What is needed -
Update the records below so that "Gallery" becomes "Photos" and nothing else changes. Leave the pictures out of your answer.

:: Data entries

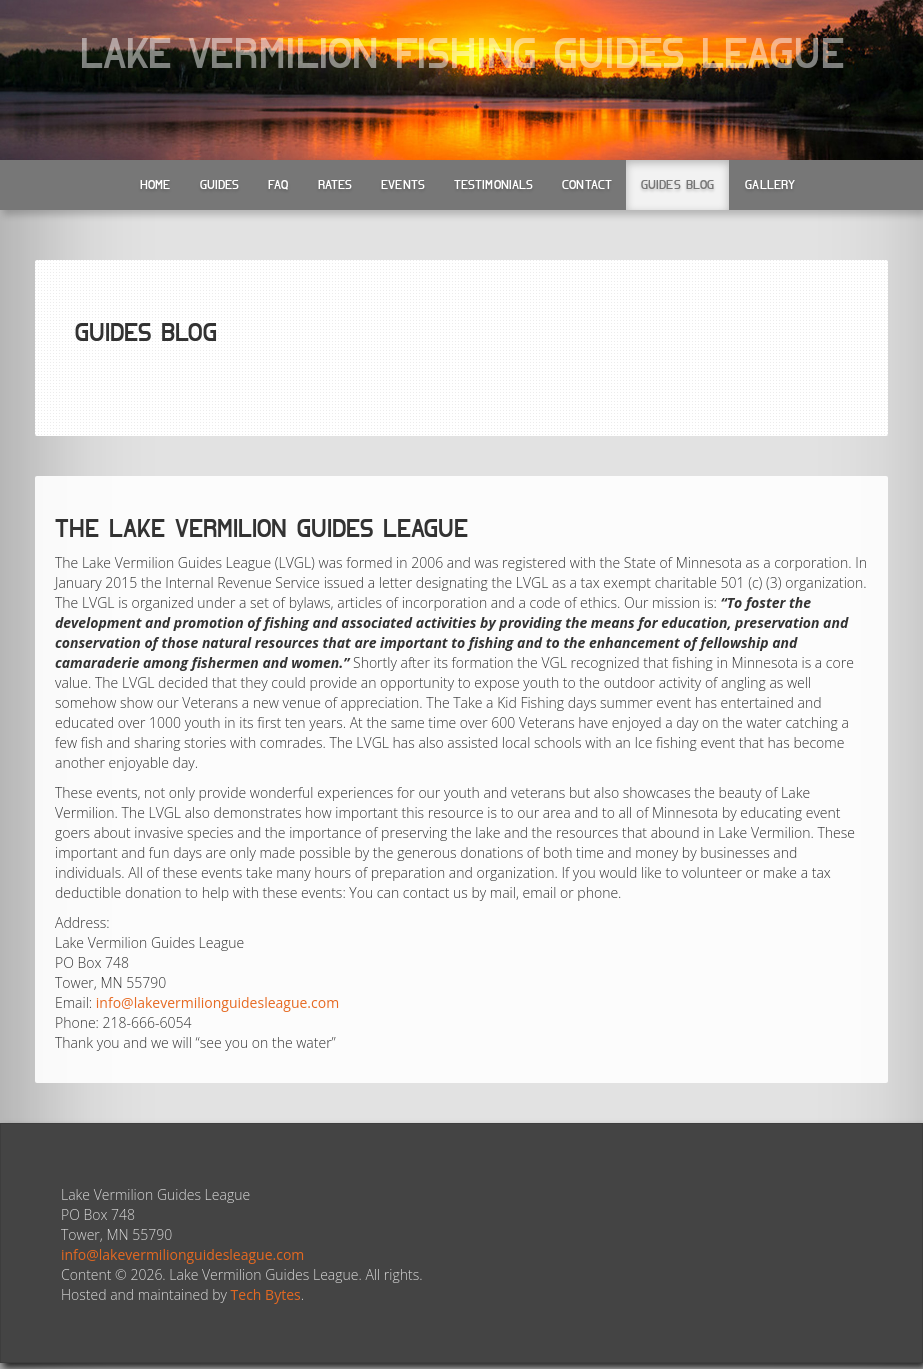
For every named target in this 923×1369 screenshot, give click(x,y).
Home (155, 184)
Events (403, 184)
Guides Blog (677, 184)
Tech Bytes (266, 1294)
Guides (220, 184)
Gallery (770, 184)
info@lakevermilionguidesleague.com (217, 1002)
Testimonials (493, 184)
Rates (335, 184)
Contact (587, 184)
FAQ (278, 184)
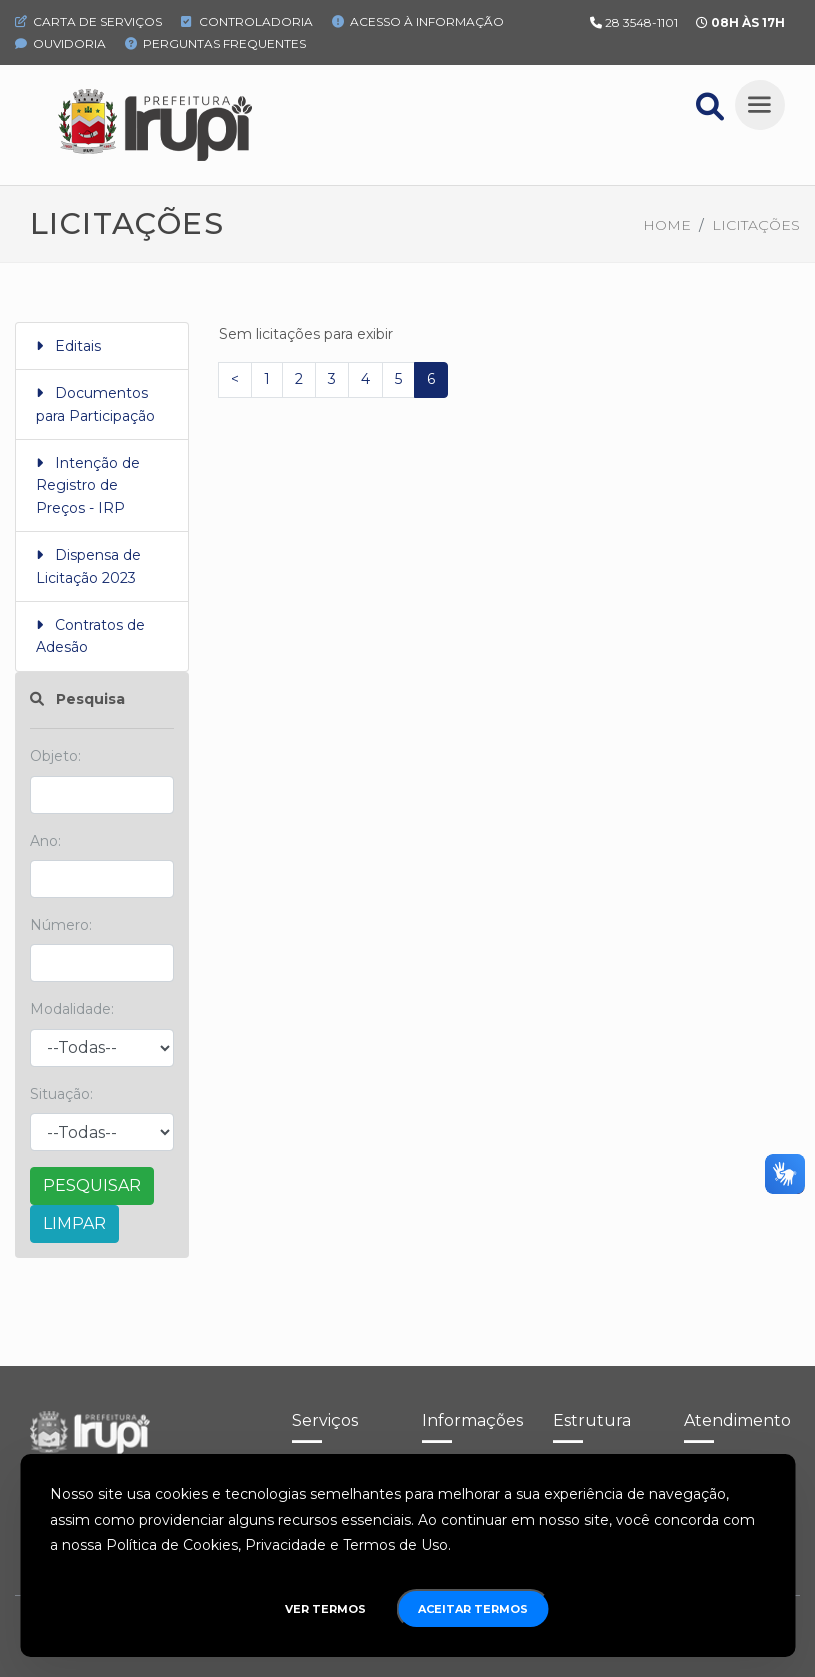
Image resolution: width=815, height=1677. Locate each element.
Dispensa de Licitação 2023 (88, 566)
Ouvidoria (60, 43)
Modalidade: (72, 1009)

::::

The completed task -
For every named target in this 923×1369 screenshot, give click(x,y).
Home (155, 184)
Events (403, 184)
Guides Blog (677, 184)
Tech Bytes (266, 1294)
Guides (220, 184)
Photos (770, 184)
info@lakevermilionguidesleague.com (217, 1002)
Testimonials (493, 184)
Rates (335, 184)
Contact (587, 184)
FAQ (278, 184)
Image resolution: width=815, height=1677. Locate each element.
Dispensa de Licitação 2023 (88, 566)
Ouvidoria (60, 43)
Modalidade: (72, 1009)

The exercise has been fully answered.